Hacking the Human Diet
San Francisco — The third floor of the American Industrial Center in San Francisco’s Dogpatch district is food central. It houses confectioners, cupcake bakers, pastry makers and catering companies. Everyone is making or packaging food. Even the two youngish guys who look more like chemists than chefs are, technically, making food. A new kind of food.
Tucked away in the humidity-controlled, air-conditioned nook of the building, Alex Cho Snyder, 27, and Richard Sim, 26 — both gloved, goggled, in hairnets and face masks — are hacking the human diet.
They spend their days measuring and experimenting with various flours and powders, mixing pancake batter-like drinks that promise to deliver complete nutrition.
Neither are food scientists, though. They don’t have backgrounds in health or nutrition. They don’t even consider themselves chefs.
Cho Snyder is a trained software engineer. Sim used to be a technical recruiter. Both are co-owners of Super Body Fuel, a company getting in on something that food scientists have worked on for decades: improving what and how we eat.
Inspired by Rosa Labs, the Los Angeles startup that kicked off the most recent wave of diet hacking through its liquid meal Soylent (Yes, like the movie. No, it’s not made of “people.”), Cho Snyder and Sim have developed a range of powder mixes that can be shaken up with water or milk to provide a complete, nourishing meal.
Unlike SlimFast and other liquid meal replacements that are sold as weight loss or weight gain supplements, Super Body Fuel’s Schmilk and Athlete Fuel are for day-to-day consumption — quicker than cooking, cheaper than eating out, packing a bigger nutritional punch than a club sandwich.
If it all sounds a bit scientifically unsound, that’s because the jury is out on whether these hacked diets are healthful and safe in the long run. You can reverse-engineer food all you want, some nutritionists say, but humans were engineered to eat whole foods, chewing and all.
“If food is premixed and blended, we skip some of that (digestive) process,” said Neal Malik, an assistant professor of natural health arts and science at Bastyr University, California. “Just because it is in liquid form doesn’t make it more bioavailable.”

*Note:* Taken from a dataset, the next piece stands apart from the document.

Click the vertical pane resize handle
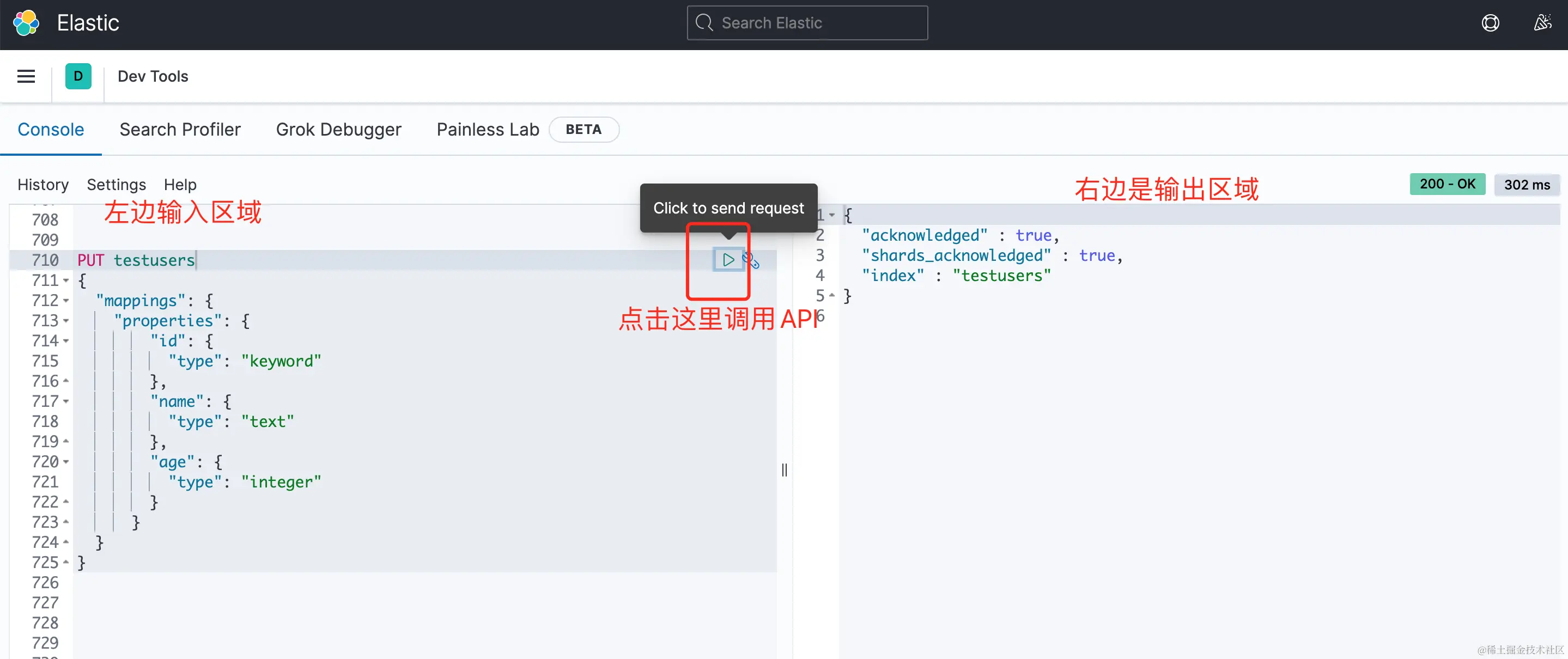 pos(784,470)
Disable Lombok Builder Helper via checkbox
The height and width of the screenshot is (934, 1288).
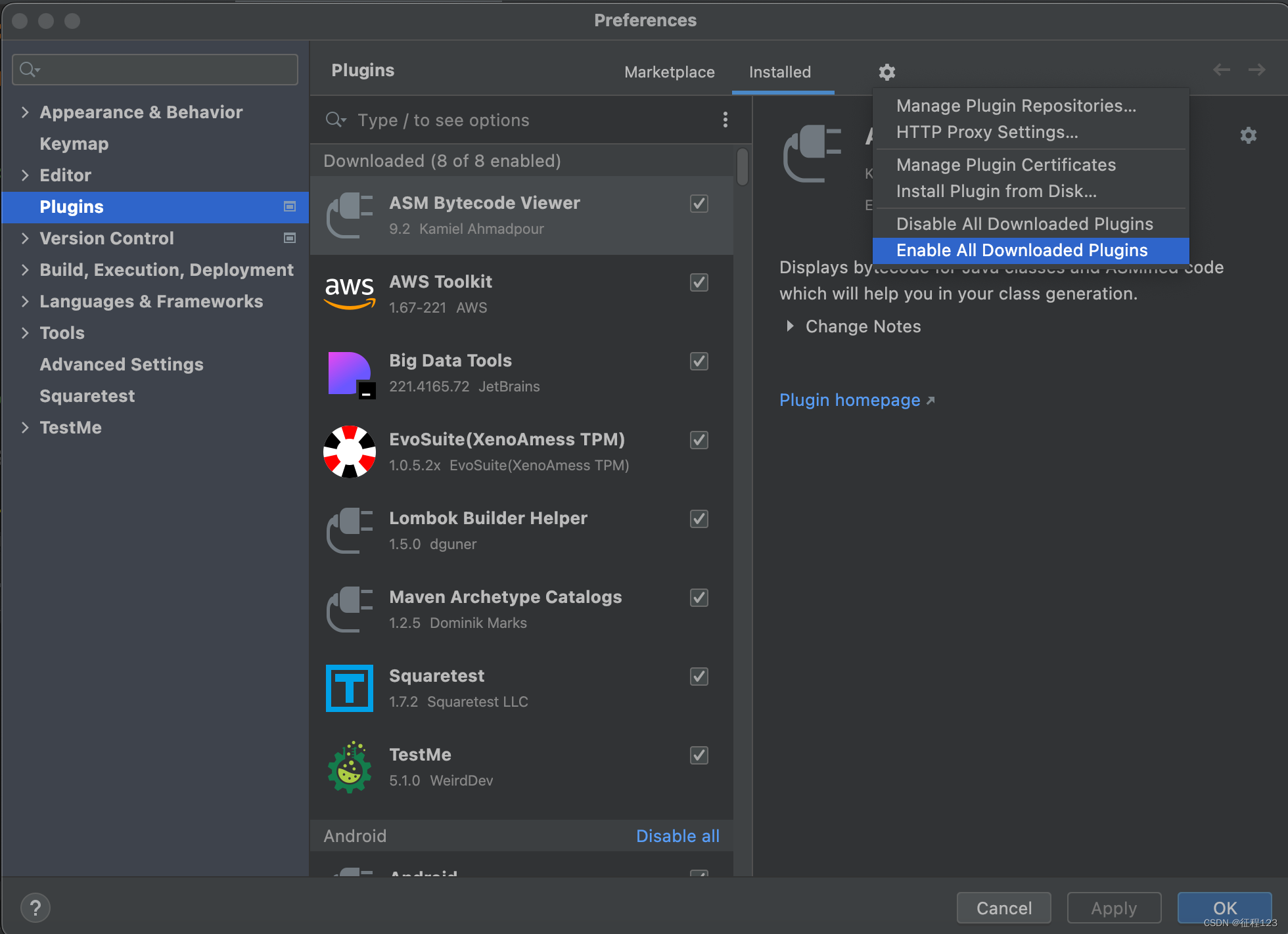(699, 519)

Another problem: Many hacked food products don’t undergo the same regulations as the food we find in supermarkets, and products such as Soylent and Schmilk are so new that little, if any, research has been done to prove their efficacy.

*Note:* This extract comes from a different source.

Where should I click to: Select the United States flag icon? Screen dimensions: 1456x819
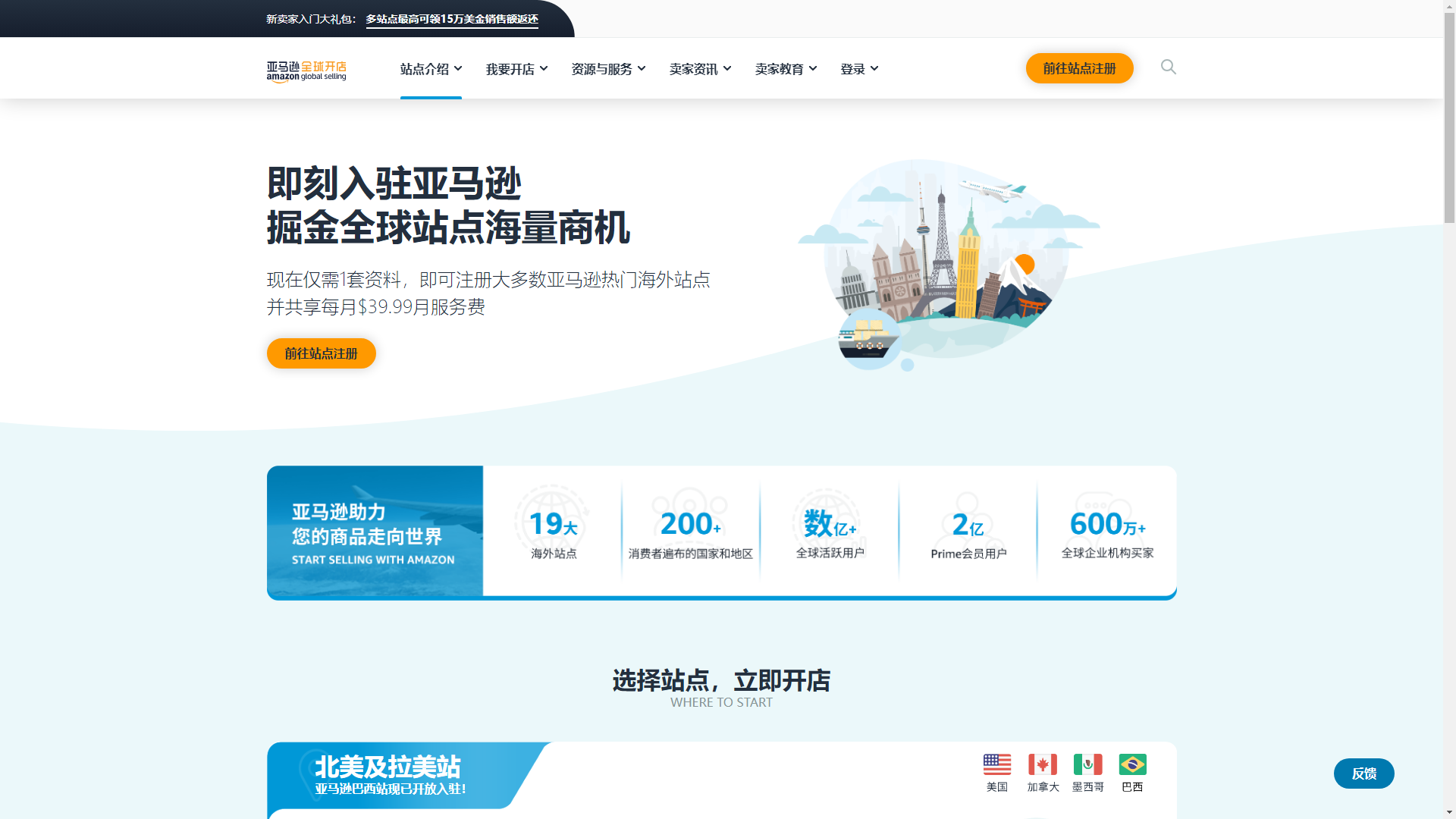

“You can’t always be sure what you’re getting,” Malik said.
Diet hackers beg to differ, though.
Sharing their recipes publicly on Web forums and sites such as Reddit, they argue that their meals are about as transparent as you get. In fact, it was Rosa Labs’ initial sharing of the Soylent recipe that spawned a movement of people ordering their own flours and powders from Amazon and mixing home-brewed versions of the beige-colored drink.
Cho Snyder was among the first to “hack” the Soylent recipe, making modifications to it by reducing the amount of carbs and upping the fiber. He conducted his food science experiments in his kitchen, whipping up batches of homemade Soylent for himself and posting his modified recipes online.
Like Rob Rhinehart, 27, who created the original Soylent and is now chief executive of the venture-backed Rosa Labs, Cho Snyder acted as an all-in-one food creator and tester. He made himself a human guinea pig, tweaking the recipe based on how it made him feel.
If anyone had safety concerns, they only had to look to him: As far as he’s aware, he’s still alive and well.
When fellow forum goers asked whether they could buy his version of Soylent from him, he began whipping up batches for them, too.
“Initially I thought this would only last a few months, and these people who wanted to buy from me were just random people on forums, and once the official Soylent came out no one was going to want this random thing I was making,” Cho Snyder said.
But interest didn’t subside, and less than four months after making his first Soylent knockoff sale, Cho Snyder quit his job as a programmer to pursue diet hacking full time.
Over on the East Coast, Ted Tieken started Ketosoy, a company that produces a Soylent-like product for people on the ketogenic (high fat, low carb) diet. In Utah, there’s Keto Chow, another ketogenic Soylent-like product that software engineer Chris Bair makes and sells in his spare time. In Europe, there’s Joylent – a multi-flavored Soylent-like drink. And there are estimates of between hundreds and thousands of individuals taking diet hacking into their own hands, tweaking even the recipes that diet hackers have already tweaked to suit their needs.
“People have an innate desire to improve, change and make things better, and we’ve done it to things around us for a long time,” said Dave Asprey, Silicon Valley entrepreneur, author of the New York Times bestselling Bulletproof Diet and self-described “body and diet hacker.”
“Now we’re turning our innate desire inward,” he said.